(Beginning of Records supplied)
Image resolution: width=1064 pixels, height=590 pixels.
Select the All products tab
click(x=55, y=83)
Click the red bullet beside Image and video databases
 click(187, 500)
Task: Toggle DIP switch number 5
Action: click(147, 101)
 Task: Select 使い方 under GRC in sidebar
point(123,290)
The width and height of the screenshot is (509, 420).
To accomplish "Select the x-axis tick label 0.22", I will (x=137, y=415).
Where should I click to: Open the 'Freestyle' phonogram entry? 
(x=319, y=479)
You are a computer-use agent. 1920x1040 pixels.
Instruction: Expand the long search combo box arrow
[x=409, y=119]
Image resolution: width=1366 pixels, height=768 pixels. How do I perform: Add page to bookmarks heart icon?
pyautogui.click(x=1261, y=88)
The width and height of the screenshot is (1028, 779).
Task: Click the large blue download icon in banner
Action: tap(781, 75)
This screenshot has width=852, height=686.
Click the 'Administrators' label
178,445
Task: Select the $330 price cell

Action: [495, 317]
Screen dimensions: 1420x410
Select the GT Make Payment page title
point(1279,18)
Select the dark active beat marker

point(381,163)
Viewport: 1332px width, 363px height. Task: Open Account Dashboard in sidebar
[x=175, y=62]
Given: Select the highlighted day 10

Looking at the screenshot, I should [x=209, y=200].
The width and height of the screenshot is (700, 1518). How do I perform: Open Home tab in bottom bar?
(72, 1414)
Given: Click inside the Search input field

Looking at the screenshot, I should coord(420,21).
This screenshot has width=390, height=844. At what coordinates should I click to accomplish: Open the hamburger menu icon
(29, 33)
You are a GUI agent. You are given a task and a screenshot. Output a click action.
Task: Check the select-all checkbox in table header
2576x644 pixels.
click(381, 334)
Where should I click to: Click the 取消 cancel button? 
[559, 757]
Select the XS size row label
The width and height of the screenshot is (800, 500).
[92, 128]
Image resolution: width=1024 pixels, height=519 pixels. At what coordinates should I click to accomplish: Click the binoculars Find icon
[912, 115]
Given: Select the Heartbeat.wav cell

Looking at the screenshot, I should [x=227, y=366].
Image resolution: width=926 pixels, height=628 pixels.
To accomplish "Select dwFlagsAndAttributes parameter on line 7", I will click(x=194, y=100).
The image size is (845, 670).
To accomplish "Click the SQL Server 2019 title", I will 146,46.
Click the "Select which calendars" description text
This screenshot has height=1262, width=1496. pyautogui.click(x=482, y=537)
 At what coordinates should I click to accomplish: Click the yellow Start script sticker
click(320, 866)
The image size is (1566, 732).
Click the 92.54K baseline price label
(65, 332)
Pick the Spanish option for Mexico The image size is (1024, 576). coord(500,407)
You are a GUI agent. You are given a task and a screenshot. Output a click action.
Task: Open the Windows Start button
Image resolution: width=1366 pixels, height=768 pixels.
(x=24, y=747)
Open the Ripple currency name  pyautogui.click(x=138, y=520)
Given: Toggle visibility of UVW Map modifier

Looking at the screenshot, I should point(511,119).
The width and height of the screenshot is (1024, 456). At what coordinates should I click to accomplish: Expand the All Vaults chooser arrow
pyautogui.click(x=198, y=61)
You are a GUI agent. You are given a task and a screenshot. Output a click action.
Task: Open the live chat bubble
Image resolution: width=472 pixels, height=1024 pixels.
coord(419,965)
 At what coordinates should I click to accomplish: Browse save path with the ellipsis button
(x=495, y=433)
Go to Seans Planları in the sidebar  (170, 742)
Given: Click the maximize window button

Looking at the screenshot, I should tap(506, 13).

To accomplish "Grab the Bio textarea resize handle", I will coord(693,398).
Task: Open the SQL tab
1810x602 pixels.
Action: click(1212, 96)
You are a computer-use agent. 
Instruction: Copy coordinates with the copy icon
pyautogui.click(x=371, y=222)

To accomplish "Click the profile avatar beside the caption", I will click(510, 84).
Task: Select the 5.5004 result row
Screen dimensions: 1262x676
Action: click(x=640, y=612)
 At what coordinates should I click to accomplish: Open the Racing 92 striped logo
(End of Records supplied)
> What the task requires:
Look above for the line with "The image size is (1566, 732)." and the line with "Open the Ripple". Write out those two lines and all the lines between them, exactly, and no others.

> Solution for this task:
The image size is (1566, 732).
Click the 92.54K baseline price label
(65, 332)
Pick the Spanish option for Mexico The image size is (1024, 576). coord(500,407)
You are a GUI agent. You are given a task and a screenshot. Output a click action.
Task: Open the Windows Start button
Image resolution: width=1366 pixels, height=768 pixels.
(x=24, y=747)
Open the Ripple currency name  pyautogui.click(x=138, y=520)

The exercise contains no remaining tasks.